__AUFGABEN__.
(a) Wer wird in der Rede mit dem Satz „Uns liegt eben mehr an der Stabilität als am Wachstum“ zitiert?
(b) Gib aus der Rede den Abschnitt von „Franz Josef“ bis einschließlich „Bemerkungen zu machen.“ wortgetreu wieder.
##### LESETEXT
Rede von
Dr.
Franz Josef
Strauß
- Parteizugehörigkeit zum Zeitpunkt der Rede:
(CSU)
- Letzte offizielle eingetragene Parteizugehörigkeit: (CSU)
Herr Präsident! Meine Damen und Herren ! Auch wenn ich der Überzeugung bin, daß ohne meinen geplanten geringen Beitrag zu dieser Diskussion die kommende Entscheidung in wenigen Minuten genauso fallen würde, sehe ich mich angesichts der vorgetragenen Argumente doch veranlaßt, einige Bemerkungen zu machen.
Der Kollege Genscher hat die. Frage gestellt, welche Wachstumsverluste durch die Steuererhöhungen festzustellen seien. Ich glaube, Kollege Genscher hat sich schon der neuen von ihm ja immer als sozialistisch erklärten Wirtschaftspolitik weitgehend angeschlossen, wenn er die Quantifizierbarkeit der Wachstumsverluste durch Steuererhöhungen verlangt. Natürlich stehe ich zu dem, Herr Kollege Genscher, was ich in der Haushaltsrede gesagt habe. Man kann aber nicht immer, sei es aus Gutachten, sei es aus Reden, sei es aus anderen Dingen, jeweils das Argument, das einem gerade ins Konzept paßt, herausnehmen und alles andere, was nicht ins Konzept paßt, ignorieren und übergehen. Warum sage ich das? Wenn Sie heute das Wort „Wachstumsverluste" in den Mund nehmen — ich komme darauf noch zu sprechen —, dann darf ich bemerken, daß Sie immer dann, wenn die Bundesregierung von der Notwendigkeit eines wirtschaftlichen Wachstums sprach — wovon auch ich überzeugt bin, weil sich sonst unsere Sozialstruktur nicht aufrechterhalten läßt —, als warnende Propheten und Hüter der Währung aufgetreten sind und gesagt haben — ich zitiere Ihren Kollegen Ertl in einer seiner letzten Reden —: Uns liegt eben mehr an der Stabilität als am Wachstum. Umgekehrt aber, wenn die Regierung sagt: Hier muß um der Stabilität willen etwas getan werden, was nicht unbedingt wachstumsfördernd ist und sein kann, sagen Sie: Wieviel Wachstumsverluste erleiden wir durch die Stabilitätspolitik!
##########
##### DATEN
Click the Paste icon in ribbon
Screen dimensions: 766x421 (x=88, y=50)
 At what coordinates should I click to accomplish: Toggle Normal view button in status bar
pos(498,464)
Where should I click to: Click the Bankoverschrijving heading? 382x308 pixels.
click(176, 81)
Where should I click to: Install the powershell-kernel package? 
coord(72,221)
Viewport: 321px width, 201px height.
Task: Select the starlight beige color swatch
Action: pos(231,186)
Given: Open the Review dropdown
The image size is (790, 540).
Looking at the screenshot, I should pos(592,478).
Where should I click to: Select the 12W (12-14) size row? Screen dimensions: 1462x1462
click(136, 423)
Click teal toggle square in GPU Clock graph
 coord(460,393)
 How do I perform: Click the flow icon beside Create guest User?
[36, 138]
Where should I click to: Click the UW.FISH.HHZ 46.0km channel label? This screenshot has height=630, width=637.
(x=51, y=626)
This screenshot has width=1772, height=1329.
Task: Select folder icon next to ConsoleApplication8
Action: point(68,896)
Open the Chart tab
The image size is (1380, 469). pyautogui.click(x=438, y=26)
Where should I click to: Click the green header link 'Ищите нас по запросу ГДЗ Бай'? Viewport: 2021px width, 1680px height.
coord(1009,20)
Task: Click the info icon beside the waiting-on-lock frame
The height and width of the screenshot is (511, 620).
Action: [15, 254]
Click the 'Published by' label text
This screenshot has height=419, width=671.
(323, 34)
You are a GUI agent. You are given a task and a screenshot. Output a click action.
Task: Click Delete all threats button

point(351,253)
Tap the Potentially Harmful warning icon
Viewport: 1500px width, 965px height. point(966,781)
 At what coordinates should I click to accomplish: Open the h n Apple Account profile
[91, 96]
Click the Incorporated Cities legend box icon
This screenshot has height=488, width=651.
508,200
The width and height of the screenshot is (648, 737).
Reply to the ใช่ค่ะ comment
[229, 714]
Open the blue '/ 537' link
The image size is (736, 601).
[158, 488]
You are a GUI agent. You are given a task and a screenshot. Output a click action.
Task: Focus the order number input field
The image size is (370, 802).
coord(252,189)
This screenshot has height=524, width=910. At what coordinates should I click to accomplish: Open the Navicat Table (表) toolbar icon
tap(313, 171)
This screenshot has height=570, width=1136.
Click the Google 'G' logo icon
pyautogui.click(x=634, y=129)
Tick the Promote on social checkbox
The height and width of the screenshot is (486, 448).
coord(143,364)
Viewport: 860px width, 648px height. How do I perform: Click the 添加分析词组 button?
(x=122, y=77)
##########
__SCHRIFTLICHE ANTWORTEN__.
(a) Der Kollege Ertl, in einer seiner letzten Reden.

(b)
Franz Josef
Strauß
- Parteizugehörigkeit zum Zeitpunkt der Rede:
(CSU)
- Letzte offizielle eingetragene Parteizugehörigkeit: (CSU)
Herr Präsident! Meine Damen und Herren ! Auch wenn ich der Überzeugung bin, daß ohne meinen geplanten geringen Beitrag zu dieser Diskussion die kommende Entscheidung in wenigen Minuten genauso fallen würde, sehe ich mich angesichts der vorgetragenen Argumente doch veranlaßt, einige Bemerkungen zu machen.